[ミラノ 17日 ロイター] - イタリアの高級スポーツカーメーカー、フェラーリは、同社初の電気自動車(EV)「‌ルーチェ」の特別モデル「シャシー0」を慈善オークションにかけ、4000万ドル(約64億円)で売却したと発表した。収益金は若者を支援するための教育プロジェクトに充てる。

落札したのは米国の光学レンズ技術メーカー「ブレイン・パワー」の創業者で、フェラーリのコレクターである富豪投資家ハーバート・A・ワートハイム氏。オークションは米カリフォルニア州の自動車イベント「モントレー・カーウィーク」で実施された。

シャシー0はフェラーリのテーラーメイド部門とデザインセンターが手がけた、世界に一台のモデル。

フェラーリは5月にルーチェを発表したが、伝統的な内燃エンジンやデザインからの逸脱ぶりが愛好家の間やSNS上で激しい議論や批判を巻き起こした。
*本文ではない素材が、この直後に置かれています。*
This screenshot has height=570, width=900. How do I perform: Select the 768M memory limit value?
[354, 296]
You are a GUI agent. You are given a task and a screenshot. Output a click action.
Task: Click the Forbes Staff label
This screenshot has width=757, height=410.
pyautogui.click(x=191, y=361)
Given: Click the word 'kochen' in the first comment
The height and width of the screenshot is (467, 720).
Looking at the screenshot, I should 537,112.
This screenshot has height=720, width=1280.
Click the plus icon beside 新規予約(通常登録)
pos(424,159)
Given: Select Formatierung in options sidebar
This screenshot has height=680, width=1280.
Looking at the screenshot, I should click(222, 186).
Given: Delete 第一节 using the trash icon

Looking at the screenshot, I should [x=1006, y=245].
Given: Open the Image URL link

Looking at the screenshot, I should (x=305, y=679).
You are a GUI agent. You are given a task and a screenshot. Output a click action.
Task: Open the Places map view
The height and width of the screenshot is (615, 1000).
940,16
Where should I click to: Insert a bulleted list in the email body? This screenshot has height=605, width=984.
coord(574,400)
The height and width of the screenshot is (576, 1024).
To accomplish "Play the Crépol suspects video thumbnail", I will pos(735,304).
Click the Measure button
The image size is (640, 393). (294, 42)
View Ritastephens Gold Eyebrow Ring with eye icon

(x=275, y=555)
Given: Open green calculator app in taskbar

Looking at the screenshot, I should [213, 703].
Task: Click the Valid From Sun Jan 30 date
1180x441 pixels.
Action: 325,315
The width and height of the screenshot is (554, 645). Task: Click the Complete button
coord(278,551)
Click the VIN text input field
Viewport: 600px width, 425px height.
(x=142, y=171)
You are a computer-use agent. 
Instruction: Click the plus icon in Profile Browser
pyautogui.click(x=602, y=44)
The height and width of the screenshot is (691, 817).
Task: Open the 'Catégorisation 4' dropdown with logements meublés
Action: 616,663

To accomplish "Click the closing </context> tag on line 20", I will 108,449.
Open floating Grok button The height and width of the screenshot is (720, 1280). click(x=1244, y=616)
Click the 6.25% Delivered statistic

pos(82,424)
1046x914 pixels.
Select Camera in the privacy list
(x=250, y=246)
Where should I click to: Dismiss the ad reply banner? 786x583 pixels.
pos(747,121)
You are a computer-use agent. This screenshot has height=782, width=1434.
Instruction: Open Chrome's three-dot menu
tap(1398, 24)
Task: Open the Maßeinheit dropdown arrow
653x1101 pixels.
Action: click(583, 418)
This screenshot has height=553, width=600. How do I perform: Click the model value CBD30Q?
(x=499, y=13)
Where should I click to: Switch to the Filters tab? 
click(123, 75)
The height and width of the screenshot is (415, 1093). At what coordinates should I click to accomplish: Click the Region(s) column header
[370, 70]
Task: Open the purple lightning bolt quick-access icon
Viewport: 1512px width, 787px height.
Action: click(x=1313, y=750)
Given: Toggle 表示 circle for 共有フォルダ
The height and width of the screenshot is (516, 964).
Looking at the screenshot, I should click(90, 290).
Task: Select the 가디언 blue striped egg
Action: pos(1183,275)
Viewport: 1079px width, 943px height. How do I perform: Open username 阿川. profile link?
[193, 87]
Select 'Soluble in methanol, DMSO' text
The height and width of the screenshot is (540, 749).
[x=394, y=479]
ルーチェの価格は55万ユーロ(63万8400ドル)で、4ドア5人乗り。

このためルーチェが富裕顧客に受け入れられるか疑問視する声も上がったが、同社は先月、受注状況について「非常に満足している」と表明した。

同社は16日、シャシー0の落札価格は、オークションで売却された新車としての世界記録を樹立したと発表した。